O governo Lula está elaborando um novo plano nacional para combater facções criminosas, apelidado internamente de “Plano Real da Segurança”. A proposta será apresentada pelo ministro Ricardo Lewandowski como um projeto de lei, visando organizações como PCC e Comando Vermelho.
O plano inclui mudanças legislativas e a criação de órgãos nacionais para mapear e enfrentar grupos criminosos, além de endurecer penas e alterar regras para agentes públicos e empresas envolvidos com facções.
Principais medidas do Plano Real da Segurança
O “Plano Real da Segurança” traz doze pontos de mudanças para o combate às facções criminosas. Entre as principais propostas está a criação de um banco nacional para mapear grupos criminosos e seus integrantes, além de uma agência nacional dedicada ao enfrentamento dessas organizações.
O projeto prevê o aumento das penas para crimes relacionados a facções, como promover, criar ou financiar esses grupos. Também propõe mudanças nas regras para punir agentes públicos e empresas que atuem em parceria com facções criminosas.
Outra medida relevante é a alteração no processo de progressão de pena para condenados que integrem organizações criminosas, dificultando a reintegração desses presos à sociedade.

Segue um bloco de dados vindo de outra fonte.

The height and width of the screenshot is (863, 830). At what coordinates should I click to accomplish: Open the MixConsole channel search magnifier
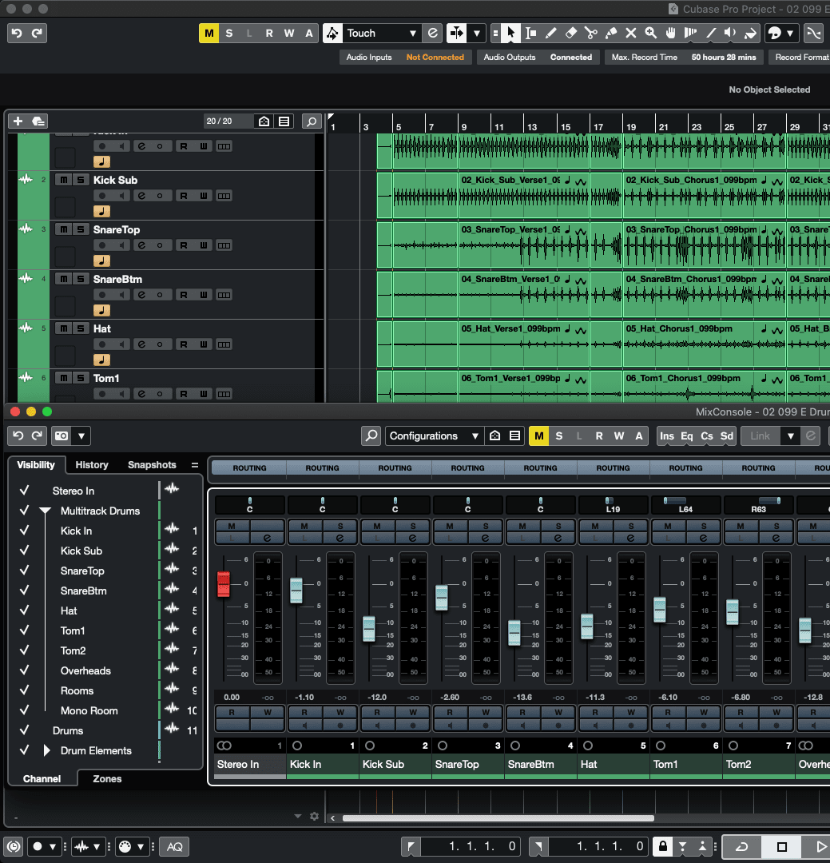click(371, 435)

Segurança pública como prioridade
A segurança pública está entre as prioridades do governo no Congresso Nacional. Uma das iniciativas recentes é a PEC da Segurança, aprovada em julho na Câmara dos Deputados, que propõe mudanças significativas nas leis do setor.
A PEC amplia o poder da União para definir diretrizes de atuação das forças de segurança e estabelece uma política nacional unificada. O Ministério da Justiça destaca que a medida busca padronizar ações e integrar polícias e guardas municipais.
Além disso, a PEC amplia o escopo de atuação da Polícia Federal, permitindo que a corporação investigue milícias e crimes ambientais, e redefine as competências da Polícia Rodoviária Federal, que passará a patrulhar também ferrovias e hidrovias sob o novo nome de Polícia Viária Federal.